Send buffer changes #346

mtmk · 2024-01-22T17:10:55Z

This PR

Method	Iter	Mean	Error	StdDev	Allocated
PublishAsync	64	156.4 us	20.34 us	1.12 us	488 B
PublishAsync	512	299.8 us	146.19 us	8.01 us	520 B
PublishAsync	1024	482.9 us	218.91 us	12.00 us	488 B

Main

Method	Iter	Mean	Error	StdDev	Allocated
PublishAsync	64	165.9 us	39.41 us	2.16 us	488 B
PublishAsync	512	375.1 us	81.65 us	4.48 us	488 B
PublishAsync	1024	607.0 us	152.22 us	8.34 us	488 B

to11mtm

Left some first-pass comments/questions, will try to review further and pull down for a look.

to11mtm · 2024-01-23T00:47:08Z

src/NATS.Client.Core/Commands/CommandWriter.cs

-            return ConnectStateMachineAsync(true, connectOpts, cancellationToken);
-        }
-
+        Interlocked.Add(ref _counter.PendingMessages, 1);


Question: Is there a reason to use this over Interlocked.Increment?

copy/paste error. (Was there an argument about Add() being faster?🤷‍♂️)
Fixed.

(Was there an argument about Add() being faster?🤷‍♂️)

It might be?

As always devil is in the details, I can't comment for ARM but for x86/x64 I did start to look at the tables on Agner Fog.
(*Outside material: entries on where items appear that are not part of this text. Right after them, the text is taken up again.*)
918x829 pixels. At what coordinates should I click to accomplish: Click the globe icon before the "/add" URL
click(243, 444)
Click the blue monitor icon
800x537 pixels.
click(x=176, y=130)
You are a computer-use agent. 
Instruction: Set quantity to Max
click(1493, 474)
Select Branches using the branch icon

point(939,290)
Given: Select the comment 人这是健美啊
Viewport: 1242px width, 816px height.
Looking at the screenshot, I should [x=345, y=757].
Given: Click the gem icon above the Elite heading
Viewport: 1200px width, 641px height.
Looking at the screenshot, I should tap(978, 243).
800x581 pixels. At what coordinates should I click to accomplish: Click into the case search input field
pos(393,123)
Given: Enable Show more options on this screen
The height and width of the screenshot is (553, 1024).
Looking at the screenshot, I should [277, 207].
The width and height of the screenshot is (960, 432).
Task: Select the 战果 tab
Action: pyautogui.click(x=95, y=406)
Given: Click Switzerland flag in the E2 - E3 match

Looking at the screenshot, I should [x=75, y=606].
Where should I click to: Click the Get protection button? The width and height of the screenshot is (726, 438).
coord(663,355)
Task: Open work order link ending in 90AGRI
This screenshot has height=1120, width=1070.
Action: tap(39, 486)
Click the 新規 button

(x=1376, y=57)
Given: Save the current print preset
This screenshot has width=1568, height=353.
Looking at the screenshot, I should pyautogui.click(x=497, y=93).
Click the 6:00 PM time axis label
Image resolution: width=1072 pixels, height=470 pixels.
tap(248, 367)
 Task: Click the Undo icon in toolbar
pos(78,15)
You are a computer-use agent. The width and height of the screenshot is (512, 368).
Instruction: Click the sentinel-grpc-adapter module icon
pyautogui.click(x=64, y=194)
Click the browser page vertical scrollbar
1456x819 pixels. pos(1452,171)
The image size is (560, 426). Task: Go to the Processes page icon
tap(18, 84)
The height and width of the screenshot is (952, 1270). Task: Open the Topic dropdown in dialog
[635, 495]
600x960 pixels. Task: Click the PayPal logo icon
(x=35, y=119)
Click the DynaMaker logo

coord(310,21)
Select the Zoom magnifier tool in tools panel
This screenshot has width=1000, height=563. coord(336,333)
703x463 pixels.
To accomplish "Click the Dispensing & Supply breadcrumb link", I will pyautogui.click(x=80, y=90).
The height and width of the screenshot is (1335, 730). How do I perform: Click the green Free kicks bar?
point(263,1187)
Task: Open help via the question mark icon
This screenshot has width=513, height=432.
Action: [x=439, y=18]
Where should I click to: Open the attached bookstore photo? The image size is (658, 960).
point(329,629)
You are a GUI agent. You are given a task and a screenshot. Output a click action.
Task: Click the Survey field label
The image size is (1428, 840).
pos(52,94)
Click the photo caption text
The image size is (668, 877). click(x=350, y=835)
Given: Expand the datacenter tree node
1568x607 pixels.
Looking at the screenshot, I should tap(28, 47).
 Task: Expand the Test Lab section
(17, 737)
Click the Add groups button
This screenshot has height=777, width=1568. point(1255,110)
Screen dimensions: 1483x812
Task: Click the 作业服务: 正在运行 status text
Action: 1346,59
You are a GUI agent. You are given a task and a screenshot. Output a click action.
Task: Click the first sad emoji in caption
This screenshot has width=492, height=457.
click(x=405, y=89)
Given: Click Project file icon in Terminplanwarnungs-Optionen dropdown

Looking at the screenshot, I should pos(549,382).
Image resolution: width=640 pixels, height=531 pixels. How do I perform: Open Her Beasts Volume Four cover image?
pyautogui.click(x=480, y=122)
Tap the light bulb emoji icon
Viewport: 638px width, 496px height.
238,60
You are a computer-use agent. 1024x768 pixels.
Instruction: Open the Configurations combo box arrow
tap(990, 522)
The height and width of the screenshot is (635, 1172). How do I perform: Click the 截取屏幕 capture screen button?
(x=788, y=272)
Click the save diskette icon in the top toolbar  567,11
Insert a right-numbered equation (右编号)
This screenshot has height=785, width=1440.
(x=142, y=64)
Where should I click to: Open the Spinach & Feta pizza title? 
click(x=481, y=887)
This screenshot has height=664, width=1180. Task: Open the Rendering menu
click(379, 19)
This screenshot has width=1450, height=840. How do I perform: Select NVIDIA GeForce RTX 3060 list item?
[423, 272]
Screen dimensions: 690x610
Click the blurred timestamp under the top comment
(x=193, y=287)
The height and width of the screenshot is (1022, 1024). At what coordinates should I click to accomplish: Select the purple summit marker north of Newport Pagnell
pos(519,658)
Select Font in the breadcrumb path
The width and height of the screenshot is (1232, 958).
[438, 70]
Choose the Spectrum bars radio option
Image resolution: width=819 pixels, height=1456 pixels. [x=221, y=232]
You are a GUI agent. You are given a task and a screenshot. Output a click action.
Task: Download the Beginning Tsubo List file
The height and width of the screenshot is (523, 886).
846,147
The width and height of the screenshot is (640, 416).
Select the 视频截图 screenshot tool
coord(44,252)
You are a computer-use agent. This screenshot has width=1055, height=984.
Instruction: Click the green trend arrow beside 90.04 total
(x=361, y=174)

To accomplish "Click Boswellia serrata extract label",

However,

It has been a minute since I have peeked at these tables

They do not list LOCK INC

It's entirely possible that the JIT decides to pick the best option regardless...

However digging did lead me to this which claims that INC doesn't update the carry flag compared to ADD. Whether that still makes a difference in modern arches, I can't say...

This does almost certainly qualify as a micro opt either way, .Increment()/.Decrement() feel more readable but am happy with either option.

to11mtm · 2024-01-23T00:50:02Z

src/NATS.Client.Core/Commands/CommandWriter.cs

        }
        finally
        {
            _semLock.Release();
+            Interlocked.Add(ref _counter.PendingMessages, -1);


Per above, also why not Interlocked.Decrement?

to11mtm · 2024-01-23T00:52:52Z

src/NATS.Client.Core/Commands/CommandWriter.cs

+            PipeWriter bw;
+            lock (_lock)
            {
-                EnqueueCommand(success);
+                if (_pipeWriter == null)
+                    ThrowOnDisconnected();
+                bw = _pipeWriter!;
            }
+
+            _protocolWriter.WriteConnect(bw, connectOpts!);
+            await bw.FlushAsync(cancellationToken).ConfigureAwait(false);


This feels curious enough that a comment may be helpful?

Main question on first glance, what does the lock + capture buy us over the Semaphore usage?

_pipeWriter is replaced on reconnect in Reset(). I wanted to avoid any possible stale reads. afaik in this case semaphore or channel 'async locks' ~~would~~ wouldn't provide any memory consistency guarantees.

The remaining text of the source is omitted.